The impact of the protein stabilizer octanoic acid on embryonic development and fetal growth in a murine model

Purpose The purpose of this study was to determine the effect of the protein stabilizer octanoic acid on blastocyst development, implantation, and fetal growth in a murine model. Methods One-cell mouse embryos were collected and individually cultured in medium supplemented with recombinant human serum albumin for 96 h at 5% oxygen in an EmbryoScope. Embryos were randomly allocated to four octanoic acid groups (0, 400, 800, or 1200 μM). Blastocyst development and cell cycle timings were calculated at 96 h of culture, and experiments were repeated in triplicate. Blastocysts were stained and fixed at 96 h for differential cell counts.

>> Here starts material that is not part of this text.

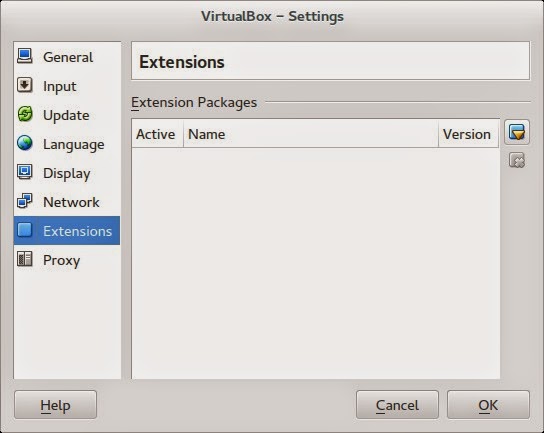Image resolution: width=544 pixels, height=433 pixels.
Task: Select the Input arrow icon
Action: (25, 85)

Following 96 h of culture, blastocysts were transferred to recipients to determine implantation rates and fetal and placental weights. Results Blastocyst development, hatching rates, developmental kinetics, and total number of cells were negatively affected by octanoic acid at concentrations commonly used in human IVF. Implantation was not affected by octanoic acid but fetal and placental weights at 800 μMoctanoic acid were increased relative to control. Conclusions Octanoic acid, a standard additive to human protein supplements used in IVF, can have long-term negative effects onembryonic and fetal development. The use of octanoic acid for human embryo culture should be monitored and reduced.